Showing posts with label construction sets. Show all posts
Showing posts with label construction sets. Show all posts

Thursday, 7 April 2016

Mobaco!

Mobaco manual, front cover
Mobaco was a building construction set popular in the Netherlands between the wars. Consisting of baseboards, slotted wooden rods and panel pieces that drop down between them, it's reminiscent of a giant-sized Bayko set, and it's generally reckoned to have been the inspiration behind the smaller-sized Bakelite-based system designed by Charles Plimpton.

Since we have a significant quantity of Mobaco, we felt that it was high time that we built something from it, as although our construction set cabinets are pretty full, Mobaco buildings are large enough that we could display something made with the system on top of a cabinet.

Flicking through our copy of the No.4 set manual, there was only one real contender: the monster-sized five-storey Town Hall or School featured as a decorative and inspirational line-drawing on the last page of the manual, making it (apparently) the biggest official Mobaco building design.
No sense in starting small, eh?
Matters were somewhat complicated by our never having actually made anything with Mobaco before, and the fact that the picture didn't come with any sort of plans or instructions.
The second floor completed
Mobaco is a little bit more tricky than it looks, at least, for very ambitious models – the floor-pieces hold everything together, and have to be laid as double overlapping layers, a process that becomes progressively more difficult as a large building progresses and one starts to run out of key pieces. Another complication is the careful stacking of vertical pillars to achieve the required height, given the bizarre combinations of pillar-heights and piece heights. Although 90% of the building went up the same day, it took over a week of additional intermittent fiddling to get the complete building finished, with the process of carefully pulling out rods and replacing them with combinations of smaller rods making the process feel something like a cross between assembling a 3D jigsaw puzzle and playing Jenga.
M.C Escher must have had nightmares that looked like this
The final completed masterpiece(!) will be appearing in the museum for the 25th anniversary celebrations, starting on the 7th May 2016.

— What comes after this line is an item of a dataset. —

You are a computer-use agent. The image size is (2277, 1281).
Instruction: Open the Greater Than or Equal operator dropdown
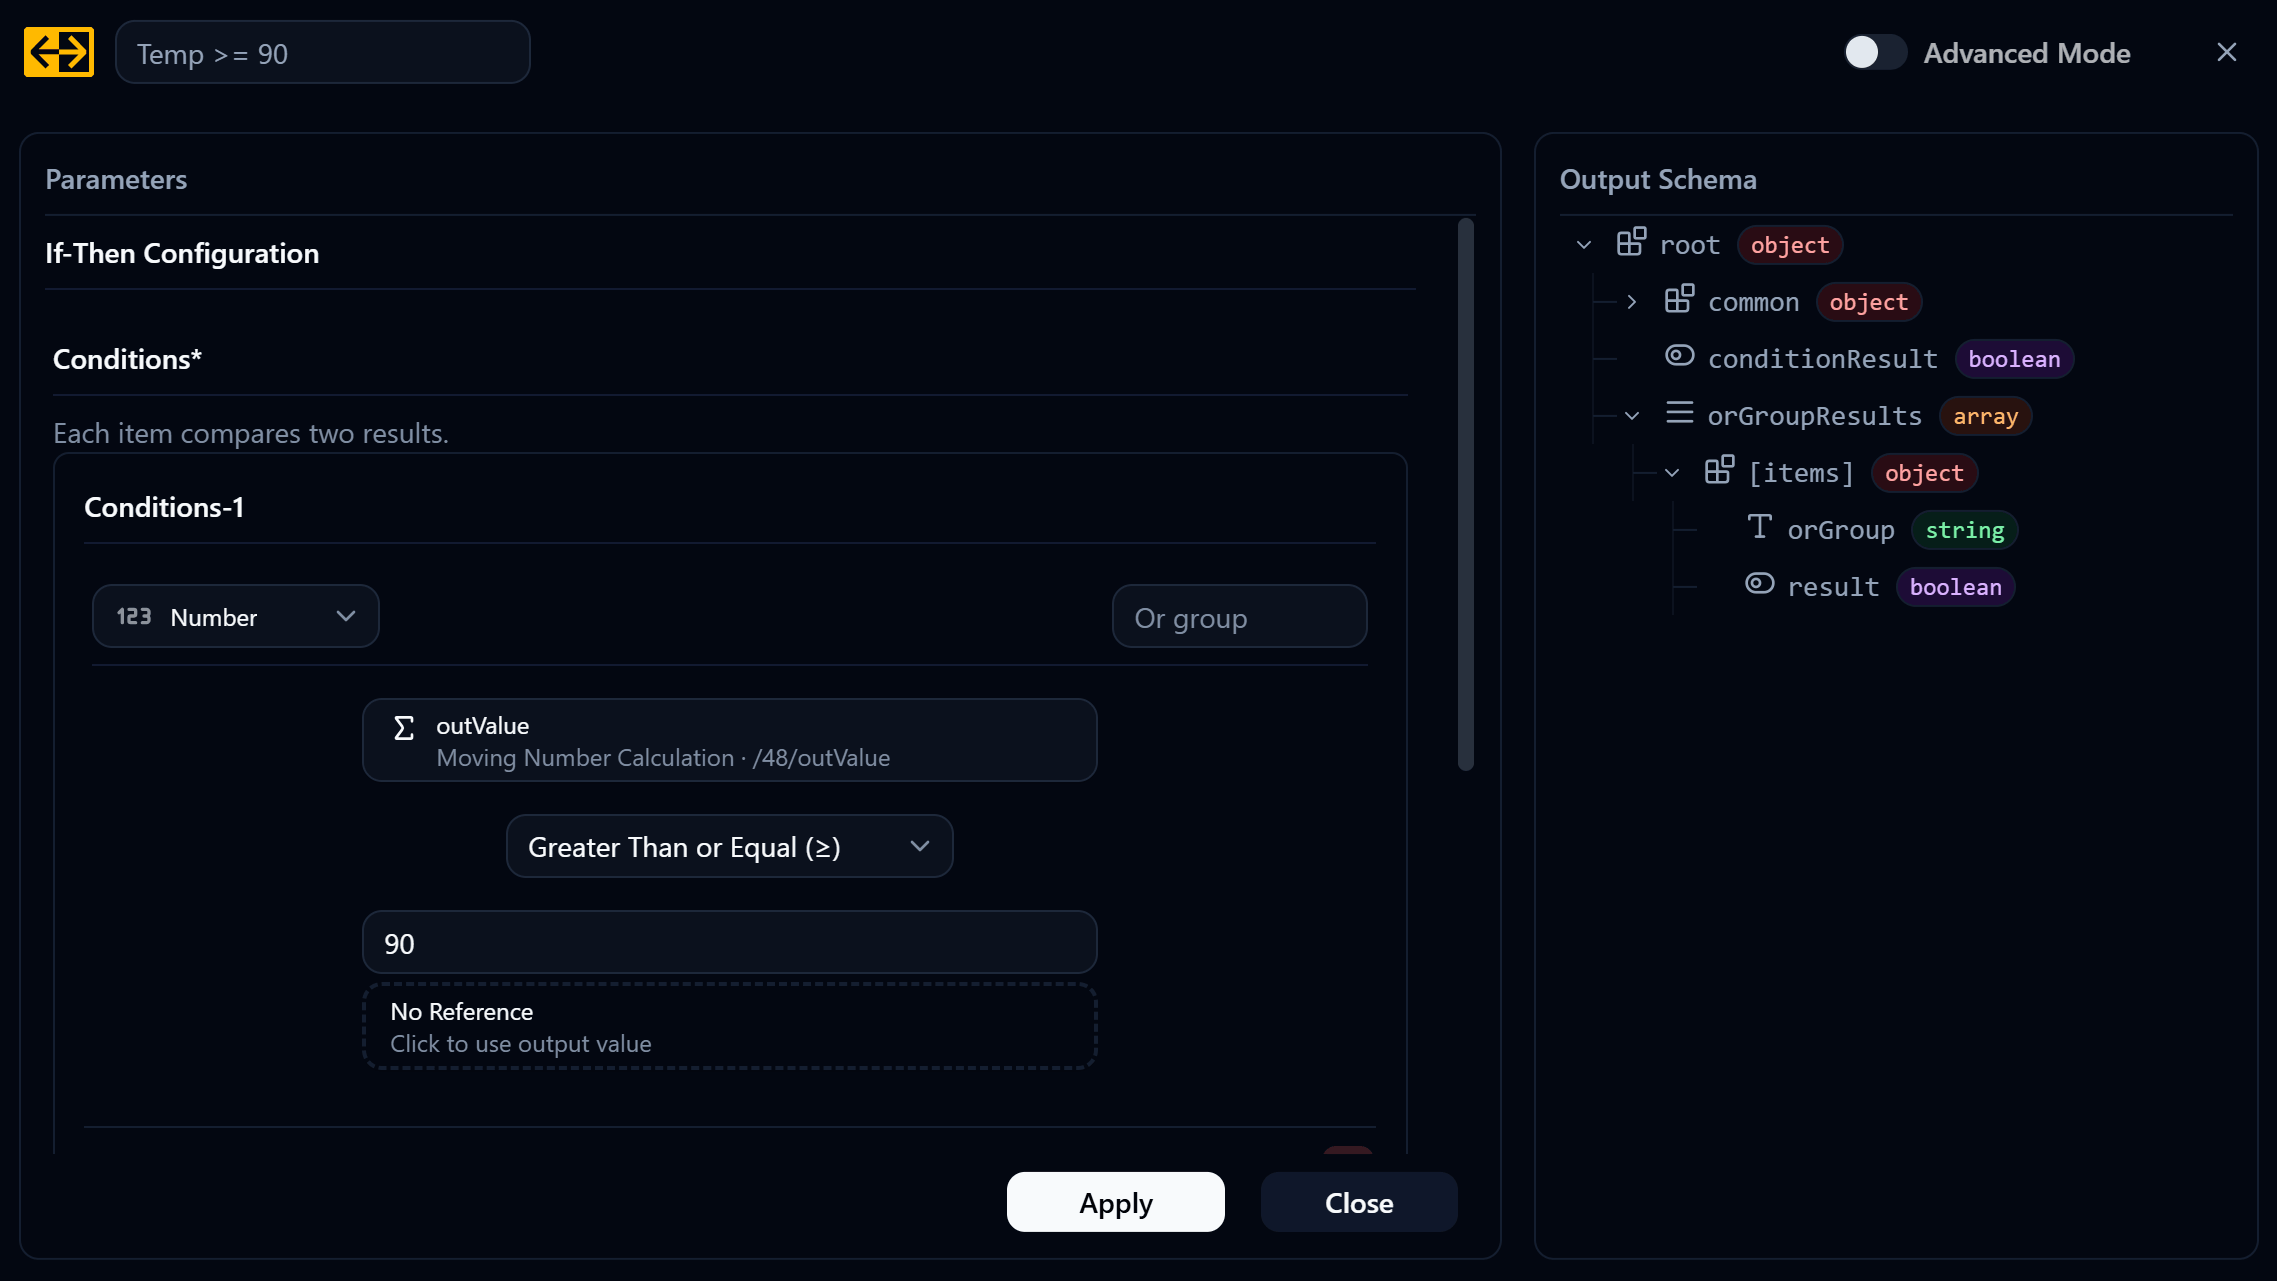point(729,847)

Thursday, 18 February 2016

Meccano display, reborn

Meccanooooo!
One of the major 2016 exhibit improvements that we've been working on for the 25th anniversary is a complete overhaul and upgrade of our main Meccano display area, which we've now finally finished (save the occasional last-minute tweak) in time for the visitors who will be coming to Brighton for ModelWorld 2016.

This is a refit that we've been itching to do for the last seven or so years, as we've been progressively collecting more and more Meccano Ltd.-related rarities that couldn't be fitted into the existing display.  

Some Meccano rarities

The "original" version of the display with its crane centrepiece was was one of the museum's core attractions, and was originally assembled in a bit of a hurry, after which the difficulty of moving the monster crane meant that it was difficult to revise the display without essentially ripping everything out and starting again – a rather intimidating prospect. The new glass shelves mean that the space now holds a much larger number of items than it used to, and while the huge "Outfit No. 10" Meccano Giant Block-Setting Crane is still the centrepiece, the display now holds a far wider range of Meccano and Meccano-related pieces, including some extremely rare and desirable items that we've had in storage for a while, such as the Meccano Ltd Sawbench and Butter Churn
Meccano Ltd. made things other than Meccano

As well as standard Meccano and the Meccano Aeroplane Constructor sets and aircraft, the right-hand side of the revamped display now also includes a No.1 Meccano Motor Car Constructor set and the company's clockwork model Two-Seater Sports Car, more construction sets including examples of the short-lived British Model Builder / X Series sets, and some of the very rarest and hard-to-find parts. The left-hand part now has space to include examples of auxiliary Meccano Ltd. product ranges such as the Kemex chemistry sets, Dinky Builder, and Elektrikit and Elektron electrical outfits.

While there's no longer much that the company made that isn't represented in the display or elsewhere in the museum (we even have a solitary vanishingly-rare pre-Meccano ~1902 Frank Hornby Mechanics Made Easy pulleywheel), if anything else exceptional and Meccano-related does come our way, we probably now have the space to show it.